■ **REQUIRED TASKS**:
(A) Please answer these questions from the passage on the early church:
(i) Into how many phases are the first 30 years of the church divided?
(ii) What range of estimates does the passage give for how long the first phase lasted?
(iii) How large was the initial group that the church grew from?
(B) Extend the passage on the early church with its next part, picking up after its final sentence.

The Church started with the outpouring of the Holy Spirit on Pentecost, but for a number of years it existed as a sect of Judaism.  The message, directed by the mighty Power, focused on Jerusalem only.

SUMMARY

The first 30 years of the church can be divided into four phases.

The first phase commenced with the outpouring of the Holy Spirit in Acts 2 and ended when the church was scattered from Jerusalem through persecution (8:1).  Estimates of the duration of this phase vary from one year to four years.

During this phase God’s Holy Spirit worked mightily, performing many great miracles (2:43; 5:12-16; 6:8; 4:22; 5:18-19), giving courage to the apostles and power to their sermons. In a few years the church grew from the initial group of 120 to many thousands (2:41, 47; 4:4; 5:14; 6:1, 7).  However, the church was confined to Jerusalem, consisted of Jews and Jewish proselytes only and functioned as part of Judaism.  Indications of the Jewish nature of this first phase are:

In Jerusalem – The church received the power of the Holy Spirit in Jerusalem (1:4).  The Jewish Council (5:21, 27) later declared “you have filled Jerusalem with your teaching” (5:28).  This first phase of the early church closed with the comment: “The word of God kept on spreading; and the number of the disciples continued to increase greatly in Jerusalem, and a great many of the priests were becoming obedient to the faith” (6:7).

■ **SUPPLIED MATERIAL**:

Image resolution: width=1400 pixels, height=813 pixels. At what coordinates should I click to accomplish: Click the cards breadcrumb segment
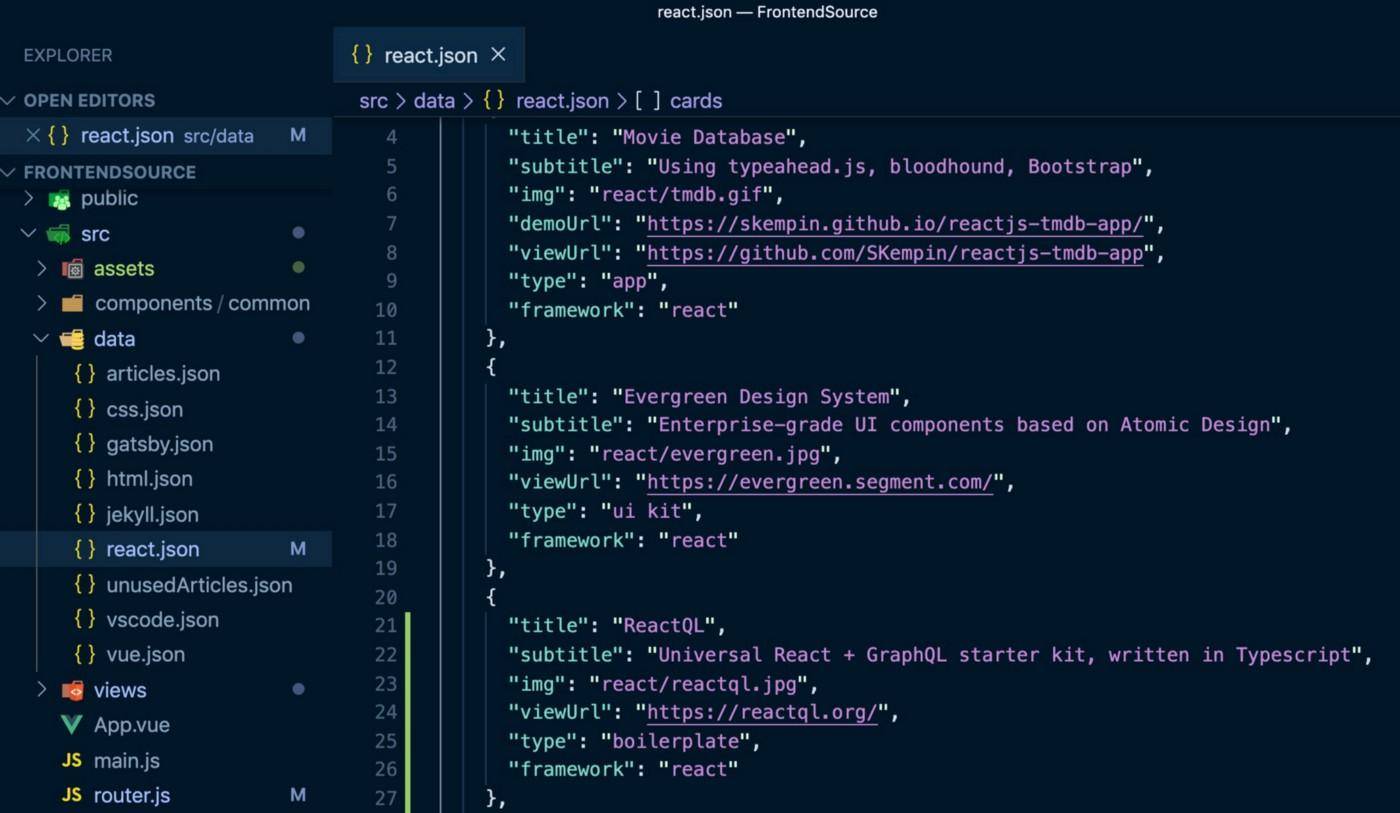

* * *

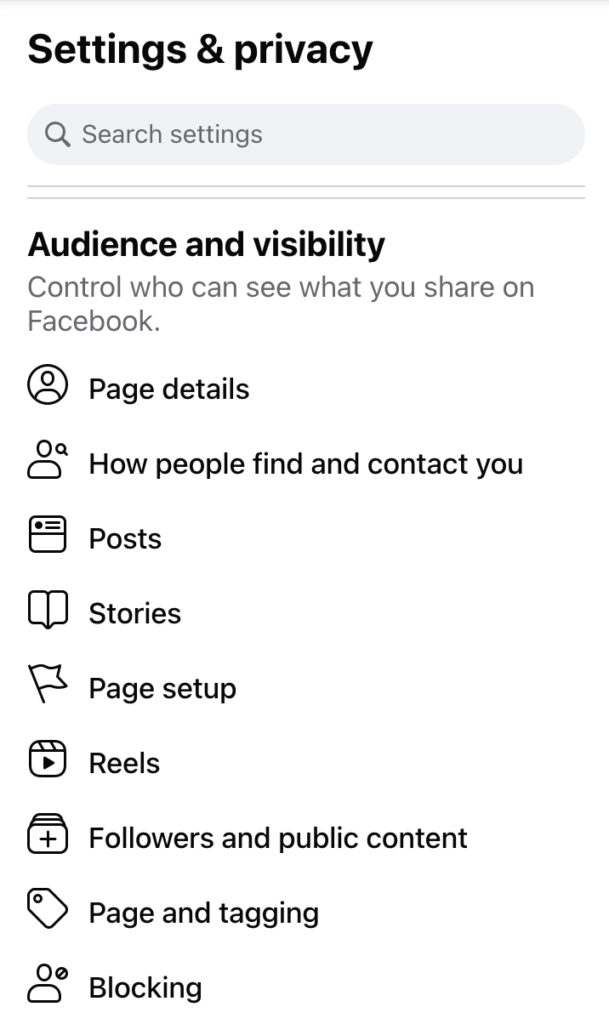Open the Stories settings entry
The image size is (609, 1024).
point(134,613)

==

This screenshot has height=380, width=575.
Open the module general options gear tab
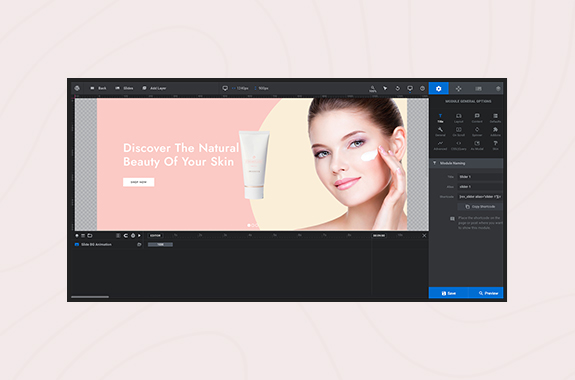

■ **RESULTS OF THE EXERCISE**:
(A)
(i) Four
(ii) From one year to four years
(iii) 120

(B)
Pentecost – God selected Pentecost to pour out His Holy Spirit.  On that annual festival devout Jews from all nations, who spoke the language of the nation where they were born, were gathered in Jerusalem (2:10, 5). God also gave His followers the ability to speak the languages of these foreigners, indicating God’s purpose to reach Jews from all over the world with the good news of Jesus Christ.  On that day 3000 Jews were added to the church (2:41).

Call to repentance – Peter, the primary spokesperson during this phase, did not hesitate to blame the Jews for the death of “Jesus the Nazarene, a man attested to you by God with miracles and wonders and signs which God performed through Him in your midst” (2:22-23, 36; 3:13-15; 4:10-11; 5:30), but he also called the Jews to repentance, teaching:

That God exalted Jesus to His right hand as a Prince and a Savior to grant repentance to Israel (5:31);

That, for Israel first, God raised up His Servant Jesus and sent Him to bless Israel by turning them from their wicked ways (3:26, 20) and;

That the promise of the Holy Spirit is for them (Acts 2:38-39; 3:19).

It is therefore clear that God did not reject Israel for killing Jesus.  God continued to give preference to Israel after Christ’s death.

Jewish Sermons – The sermons were entirely Jewish, indicating that it was intended for Israel alone.  Peter addressed his audience as “Men of Israel“ (2:22, 36) and quoted liberally from the prophets (2:17-21, 25-28; 3:18, 21-25).  Stephen’s defense before the High Priest and the council was also thoroughly Jewish, summarizing Israel’s history (Acts 7).

In the Temple – The church worshiped every day in the temple (2:46; 3:1, 8 and 3:11), where only Jews were allowed.  God gave them explicit instruction to preach in the temple (5:20, 25 and 42).  God gave a most significant miracle at the temple (3:1-10), attracting the attention of all the Jews worshiping in the temple, and giving Peter the opportunity to witness powerfully (3:19; 4:4).

In conclusion, during these first few years God limited the efforts of His Holy Spirit to Jews. The church grew extremely fast, but consisted of Jews only, continuing to live practically as Jews. Christianity at this time was a subset of (part of) Judaism, and the dramatic actions of the young church were still confined to Jerusalem.

DISCUSSION

For a period of forty days after His resurrection, Jesus appeared to His chosen apostles (Acts 1:2), proving to them than He is alive (1:3).  At the end of the forty days He was taken up into heaven (1:2-3).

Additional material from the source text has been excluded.